Patient 1 was a 60-year-old Caucasian female (1950 - 2010) who had been followed at the UBC AD Clinic for cognitive dysfunction since age 56. No comorbidities were reported. She had a history of prodromal of cognitive dysfunction for 2 years before presenting at age 56 with an abrupt onset of increased confusion. She had progressive impairment in naming, temporal orientation, short term memory, and visual spatial tasks. At age 58, she developed myoclonic jerking and rigidity. By age 59, she had difficulty standing without assistance and required help with activities of daily living. The magnetic resonance imaging (MRI) report described scattered white matter changes of unclear origin, more suggestive of demyelination than ischemia, as well as mild to moderate bilateral parietal atrophy. Lumbar puncture showed normal protein and normal cell count, although oligoclonal banding was not obtained. Electroencephalogram (EEG) demonstrated moderate diffuse slowing. Single-photon emission computed tomography (SPECT) scan, a form of functional imaging measuring brain perfusion, showed significant biparietal hypoperfusion. The clinical impression was a degenerative disorder with biparietal dysfunction, with the differential diagnosis of corticobasal degeneration and atypical AD. For cognitive symptoms, she was prescribed galantamine (started in age 56, escalating from 4 to 24 mg daily by age 57) and memantine (10 mg twice daily). She was trialed on carbidopa/levodopa titrated to 100/25 mg bid at age 59, with no effect. After a generalized tonic-clonic seizure at age 59, the galantamine and memantine doses were reduced to 16 mg daily and 10 mg daily, respectively. On her last visit to the AD Clinic at UBC at age 60, she was prescribed clonazepam to aid with sleep and to reduce myoclonus.

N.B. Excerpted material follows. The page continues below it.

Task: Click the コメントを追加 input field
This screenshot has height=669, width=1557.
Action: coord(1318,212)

The circumstances around her death in 2010 at age 60 were not known. The autopsy was limited to the head and spinal cord and the cause of death was not determined. Histologic examination showed frequent neurofibrillary tangles and neuritic plaques throughout the neocortex and hippocampus consistent with AD. An unexpected finding on gross examination of the brain was the presence of multiple, bilateral and asymmetrical, mostly periventricular and well-circumscribed lesions which had the histologic appearance of MS plaques. There were also similar demyelinated lesions on the cerebellar peduncle as well as the cervical and thoracic spinal cord. She was found to have mild cerebral amyloid angiopathy.

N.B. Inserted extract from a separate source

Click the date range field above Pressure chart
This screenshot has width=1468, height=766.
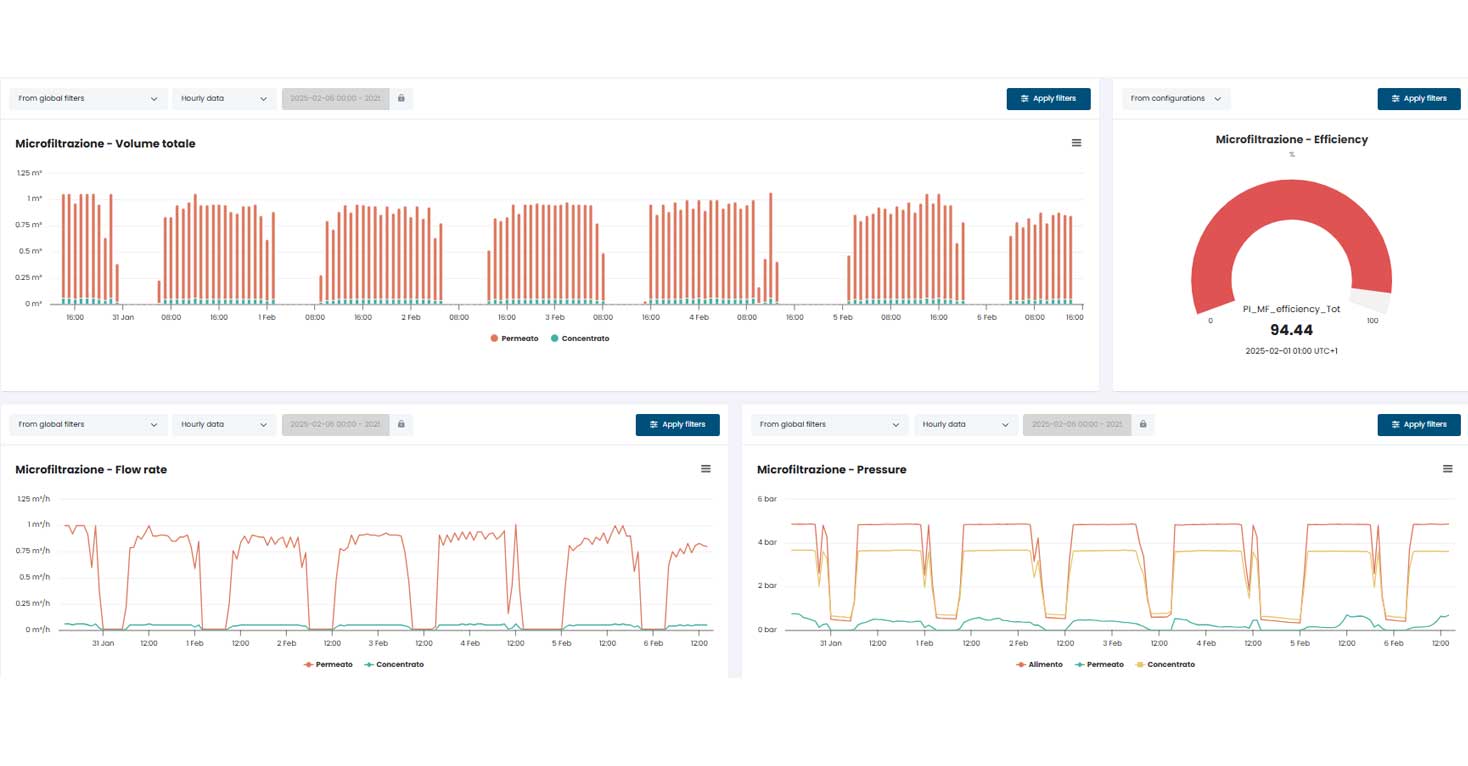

Patient 2 was a 77-year-old Caucasian female (1935 - 2013), evaluated and followed at the UBC MS Clinic from age 50. Documented comorbidities and other health issues included hypertension, smoking, possible alcohol use disorder, multiple miscarriages, and hysterectomy. Her family history was significant for a sister with MS and father with dementia. Her neurological symptoms began at age 44 with left-sided visual loss and findings consistent with optic neuritis on exam which was treated with prednisone (dose/duration unknown) at age 44 and again at age 52. By the age of 56, she had difficulty walking and was found to have cerebellar and pyramidal deficits on examination as well as increased urinary frequency and urgency. At this point, she was formally diagnosed with MS due to evidence of dissemination of lesions in time and space [18]. At age 59, she began having difficulty reading and by 61 years old she had mild memory impairment. At age 66, she could no longer write, was slow to react, and was using a four-wheeled walker to ambulate. At this time, the neurologist noted that the patient had transitioned to a secondary progressive MS course. By the age of 77, during her last visit to the UBC MS Clinic, she reported cognitive impairment in memory and reading but dementia per se was never mentioned in the notes. At this time, she was living in an assisted living facility, could not stand independently, and had urinary incontinence.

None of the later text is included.